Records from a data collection
──────────
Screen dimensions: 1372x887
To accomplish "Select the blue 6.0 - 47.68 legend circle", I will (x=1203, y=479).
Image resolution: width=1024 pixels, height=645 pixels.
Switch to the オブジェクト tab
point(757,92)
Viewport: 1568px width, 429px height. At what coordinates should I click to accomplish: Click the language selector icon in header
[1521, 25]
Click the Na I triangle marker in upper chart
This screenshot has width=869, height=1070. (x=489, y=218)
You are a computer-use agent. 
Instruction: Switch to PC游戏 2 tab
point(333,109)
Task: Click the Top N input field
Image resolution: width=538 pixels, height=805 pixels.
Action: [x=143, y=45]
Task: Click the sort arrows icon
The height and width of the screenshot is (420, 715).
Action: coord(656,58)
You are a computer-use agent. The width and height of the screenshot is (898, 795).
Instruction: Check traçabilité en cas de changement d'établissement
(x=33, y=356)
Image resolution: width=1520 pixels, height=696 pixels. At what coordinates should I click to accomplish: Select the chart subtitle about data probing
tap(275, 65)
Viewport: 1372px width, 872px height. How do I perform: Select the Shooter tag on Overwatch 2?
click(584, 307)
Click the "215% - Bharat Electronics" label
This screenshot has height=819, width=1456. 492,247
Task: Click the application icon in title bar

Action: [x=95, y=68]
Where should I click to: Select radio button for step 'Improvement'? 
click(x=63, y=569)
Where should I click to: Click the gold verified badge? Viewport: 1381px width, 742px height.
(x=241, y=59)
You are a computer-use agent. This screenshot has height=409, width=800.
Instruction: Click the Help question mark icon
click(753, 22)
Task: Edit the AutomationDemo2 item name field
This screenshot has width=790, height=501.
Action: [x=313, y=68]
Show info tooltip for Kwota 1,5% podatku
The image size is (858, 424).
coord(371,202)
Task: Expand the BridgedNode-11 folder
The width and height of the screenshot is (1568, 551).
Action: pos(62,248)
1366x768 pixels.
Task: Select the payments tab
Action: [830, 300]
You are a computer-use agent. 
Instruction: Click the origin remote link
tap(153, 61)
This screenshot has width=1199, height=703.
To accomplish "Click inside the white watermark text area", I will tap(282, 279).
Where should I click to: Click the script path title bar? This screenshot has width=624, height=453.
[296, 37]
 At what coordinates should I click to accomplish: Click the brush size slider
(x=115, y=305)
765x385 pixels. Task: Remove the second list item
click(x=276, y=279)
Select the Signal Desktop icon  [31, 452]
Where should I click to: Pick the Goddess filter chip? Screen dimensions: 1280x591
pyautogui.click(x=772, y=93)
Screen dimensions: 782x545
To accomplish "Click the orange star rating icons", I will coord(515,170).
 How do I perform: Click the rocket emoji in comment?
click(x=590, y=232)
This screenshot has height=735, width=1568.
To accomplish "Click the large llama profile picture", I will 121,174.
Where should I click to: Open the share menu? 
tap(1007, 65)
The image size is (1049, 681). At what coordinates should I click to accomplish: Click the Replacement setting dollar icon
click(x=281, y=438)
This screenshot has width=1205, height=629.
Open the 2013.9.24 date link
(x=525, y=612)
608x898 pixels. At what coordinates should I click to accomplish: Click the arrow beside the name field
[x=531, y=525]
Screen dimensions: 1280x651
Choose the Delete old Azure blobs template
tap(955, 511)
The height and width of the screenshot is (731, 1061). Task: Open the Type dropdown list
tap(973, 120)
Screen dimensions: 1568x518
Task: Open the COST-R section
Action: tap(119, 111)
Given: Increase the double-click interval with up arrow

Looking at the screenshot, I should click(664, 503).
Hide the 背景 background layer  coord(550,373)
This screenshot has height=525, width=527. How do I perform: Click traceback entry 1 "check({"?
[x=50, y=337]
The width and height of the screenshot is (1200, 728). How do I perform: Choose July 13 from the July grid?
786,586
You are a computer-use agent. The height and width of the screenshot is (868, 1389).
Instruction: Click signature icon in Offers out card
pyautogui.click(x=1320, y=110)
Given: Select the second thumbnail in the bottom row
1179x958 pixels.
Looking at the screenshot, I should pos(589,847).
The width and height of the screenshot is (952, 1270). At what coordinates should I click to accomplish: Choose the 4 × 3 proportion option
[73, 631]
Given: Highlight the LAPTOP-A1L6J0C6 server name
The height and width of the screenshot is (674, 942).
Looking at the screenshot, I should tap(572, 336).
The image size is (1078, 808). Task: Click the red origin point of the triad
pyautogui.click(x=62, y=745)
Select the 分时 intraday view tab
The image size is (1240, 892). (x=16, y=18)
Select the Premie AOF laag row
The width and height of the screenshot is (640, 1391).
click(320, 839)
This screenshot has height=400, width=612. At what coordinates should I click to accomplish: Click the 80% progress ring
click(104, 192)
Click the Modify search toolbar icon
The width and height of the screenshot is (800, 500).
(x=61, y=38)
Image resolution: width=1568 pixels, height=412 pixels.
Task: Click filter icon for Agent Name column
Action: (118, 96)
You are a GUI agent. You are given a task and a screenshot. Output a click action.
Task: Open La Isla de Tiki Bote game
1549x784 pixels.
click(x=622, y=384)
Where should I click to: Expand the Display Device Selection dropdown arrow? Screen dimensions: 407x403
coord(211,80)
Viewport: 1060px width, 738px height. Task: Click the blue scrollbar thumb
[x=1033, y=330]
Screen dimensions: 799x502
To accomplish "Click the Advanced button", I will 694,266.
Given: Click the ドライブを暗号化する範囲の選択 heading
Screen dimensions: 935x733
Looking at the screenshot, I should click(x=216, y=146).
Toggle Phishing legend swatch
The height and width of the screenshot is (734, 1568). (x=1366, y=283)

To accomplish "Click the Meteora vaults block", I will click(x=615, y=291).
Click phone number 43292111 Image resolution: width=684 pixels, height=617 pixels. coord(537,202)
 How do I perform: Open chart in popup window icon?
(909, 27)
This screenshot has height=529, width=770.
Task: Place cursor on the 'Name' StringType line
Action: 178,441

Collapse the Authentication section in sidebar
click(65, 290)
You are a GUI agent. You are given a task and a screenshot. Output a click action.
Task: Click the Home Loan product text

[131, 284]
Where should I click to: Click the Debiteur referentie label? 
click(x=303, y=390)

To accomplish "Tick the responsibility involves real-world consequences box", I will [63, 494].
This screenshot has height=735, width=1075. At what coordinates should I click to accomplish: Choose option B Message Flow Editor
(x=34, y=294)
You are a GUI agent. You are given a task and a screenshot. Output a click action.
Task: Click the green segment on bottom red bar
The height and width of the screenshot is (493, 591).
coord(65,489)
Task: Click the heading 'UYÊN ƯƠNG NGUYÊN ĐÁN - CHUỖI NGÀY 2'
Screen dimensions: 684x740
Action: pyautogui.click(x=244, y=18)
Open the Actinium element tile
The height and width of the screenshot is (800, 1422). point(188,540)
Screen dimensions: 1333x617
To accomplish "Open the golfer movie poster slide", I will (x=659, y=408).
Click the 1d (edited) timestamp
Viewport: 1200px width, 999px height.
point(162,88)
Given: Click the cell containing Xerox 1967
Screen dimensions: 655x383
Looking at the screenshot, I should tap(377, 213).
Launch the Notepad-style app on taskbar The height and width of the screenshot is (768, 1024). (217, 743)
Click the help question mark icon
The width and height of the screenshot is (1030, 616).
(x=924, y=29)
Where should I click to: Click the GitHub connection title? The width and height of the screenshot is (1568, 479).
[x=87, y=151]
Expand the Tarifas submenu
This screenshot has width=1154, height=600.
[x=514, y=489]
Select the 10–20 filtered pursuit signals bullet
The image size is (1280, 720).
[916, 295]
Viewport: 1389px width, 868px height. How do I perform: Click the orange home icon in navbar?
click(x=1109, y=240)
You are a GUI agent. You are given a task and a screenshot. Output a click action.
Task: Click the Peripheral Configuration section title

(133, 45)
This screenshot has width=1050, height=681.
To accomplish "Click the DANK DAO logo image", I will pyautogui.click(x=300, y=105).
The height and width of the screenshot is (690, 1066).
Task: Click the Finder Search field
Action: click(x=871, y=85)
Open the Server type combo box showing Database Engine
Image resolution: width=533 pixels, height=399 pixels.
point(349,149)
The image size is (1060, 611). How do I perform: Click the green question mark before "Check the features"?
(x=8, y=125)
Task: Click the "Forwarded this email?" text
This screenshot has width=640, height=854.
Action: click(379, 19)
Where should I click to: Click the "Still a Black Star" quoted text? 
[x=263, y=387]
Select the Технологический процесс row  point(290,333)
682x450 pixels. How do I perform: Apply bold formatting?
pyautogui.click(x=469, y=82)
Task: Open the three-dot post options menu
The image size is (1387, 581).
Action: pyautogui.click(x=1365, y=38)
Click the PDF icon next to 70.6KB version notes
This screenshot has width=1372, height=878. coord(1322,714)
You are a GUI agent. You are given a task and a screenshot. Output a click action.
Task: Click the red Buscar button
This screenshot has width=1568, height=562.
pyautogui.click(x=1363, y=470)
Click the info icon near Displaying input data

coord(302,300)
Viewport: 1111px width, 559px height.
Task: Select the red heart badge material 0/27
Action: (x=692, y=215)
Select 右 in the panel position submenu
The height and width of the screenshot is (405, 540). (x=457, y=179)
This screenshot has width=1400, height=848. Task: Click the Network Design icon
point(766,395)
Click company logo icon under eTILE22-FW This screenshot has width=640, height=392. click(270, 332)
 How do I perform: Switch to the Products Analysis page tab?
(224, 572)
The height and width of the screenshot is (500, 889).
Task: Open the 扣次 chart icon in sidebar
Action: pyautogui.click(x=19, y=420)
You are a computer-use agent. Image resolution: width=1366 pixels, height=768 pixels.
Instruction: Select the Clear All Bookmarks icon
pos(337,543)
──────────
Action item
Whenever a line above has the word "heading" in it, copy that line.

Your solution
Given: Click the ドライブを暗号化する範囲の選択 heading
Task: Click the heading 'UYÊN ƯƠNG NGUYÊN ĐÁN - CHUỖI NGÀY 2'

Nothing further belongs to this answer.